## To do:
Your output should be the lines below from the one holding "You are a GUI" through the one holding "This screenshot has height=562, width=641.", transcribed exactly, with no pictures.
[[ Task inputs, beginning ]]
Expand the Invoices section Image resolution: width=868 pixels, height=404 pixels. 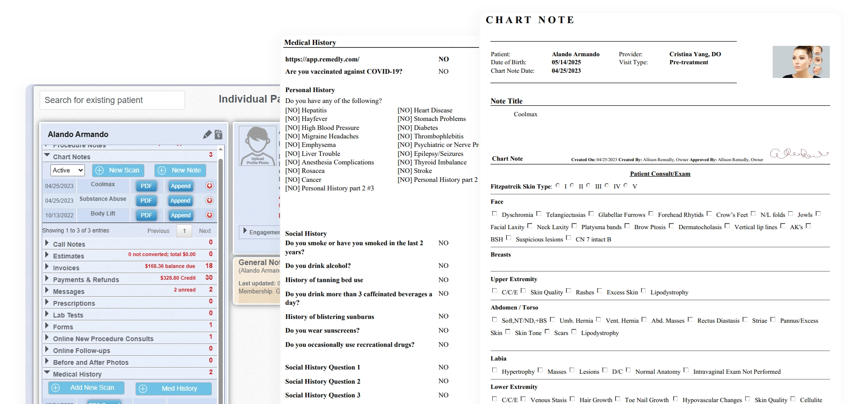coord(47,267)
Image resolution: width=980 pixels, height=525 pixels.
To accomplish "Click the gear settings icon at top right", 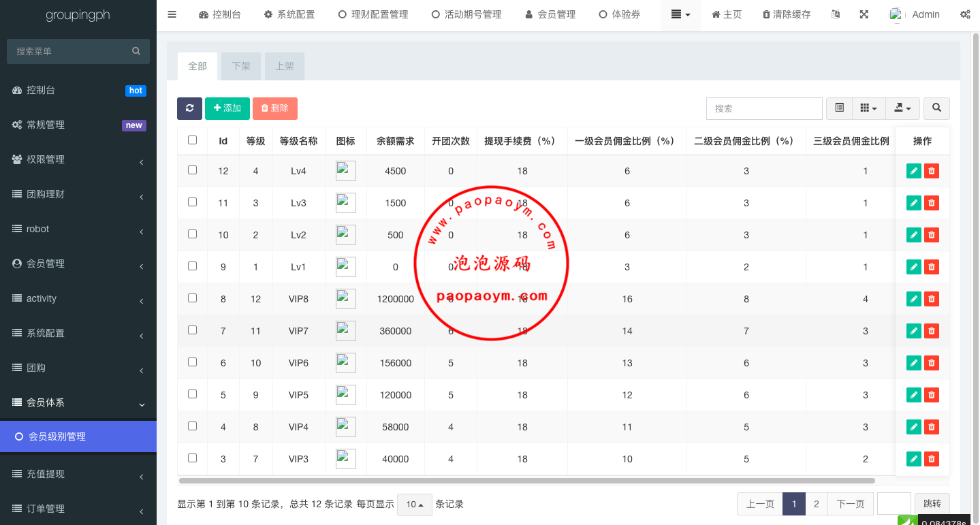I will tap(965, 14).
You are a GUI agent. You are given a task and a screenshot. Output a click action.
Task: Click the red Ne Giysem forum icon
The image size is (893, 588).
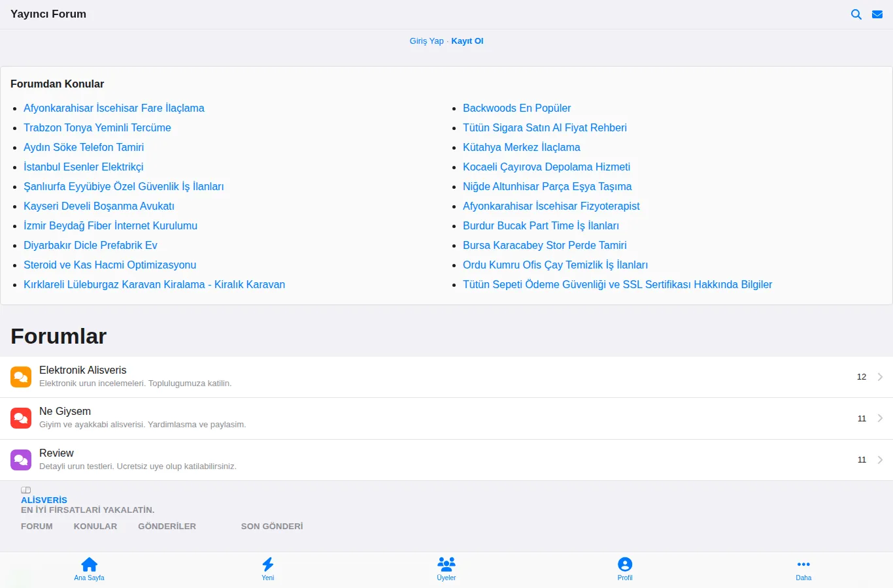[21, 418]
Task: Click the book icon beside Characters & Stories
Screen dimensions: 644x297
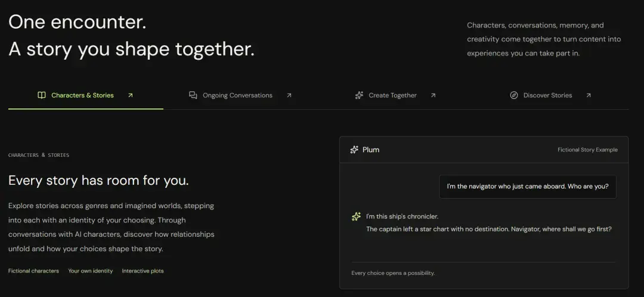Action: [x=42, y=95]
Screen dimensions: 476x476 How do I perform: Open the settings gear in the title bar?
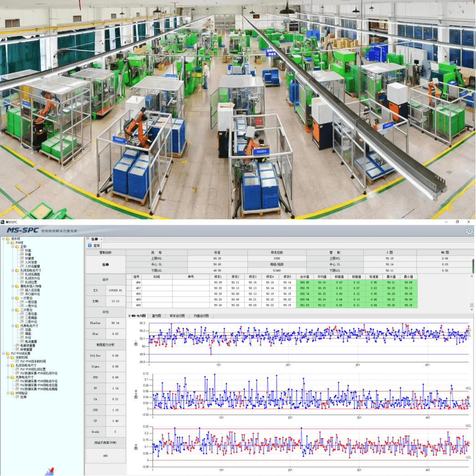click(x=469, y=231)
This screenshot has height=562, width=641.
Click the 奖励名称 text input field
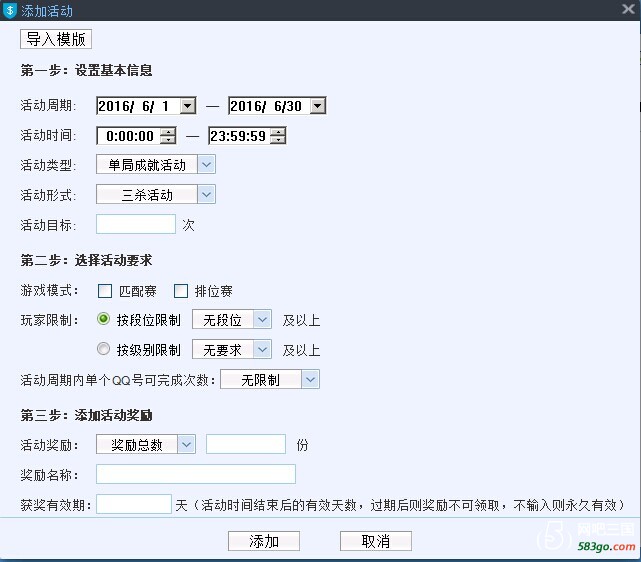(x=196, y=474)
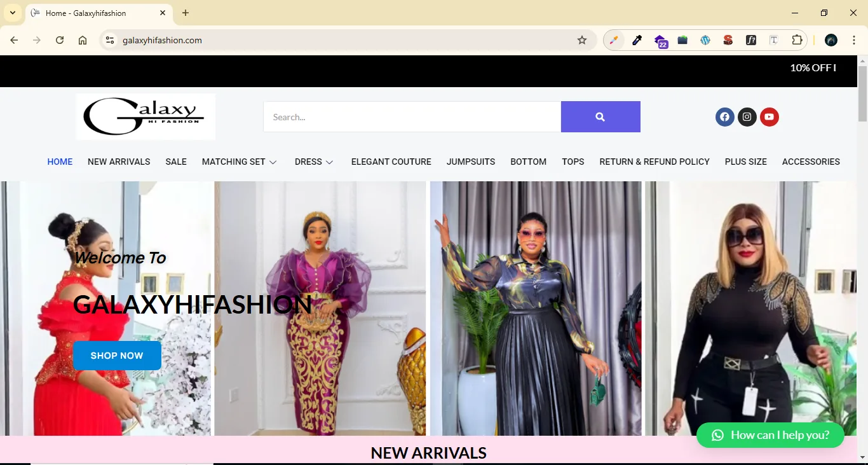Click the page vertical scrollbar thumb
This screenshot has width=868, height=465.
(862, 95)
[[ Task inputs, end ]]
## Solution to the exercise:
You are a GUI agent. You are given a task and a screenshot. Output a click action.
Task: Click the red Ne Giysem forum icon
The image size is (893, 588).
[21, 418]
Task: Click the book icon beside Characters & Stories
Screen dimensions: 644x297
Action: [x=42, y=95]
Screen dimensions: 476x476 How do I perform: Open the settings gear in the title bar?
click(x=469, y=231)
This screenshot has height=562, width=641.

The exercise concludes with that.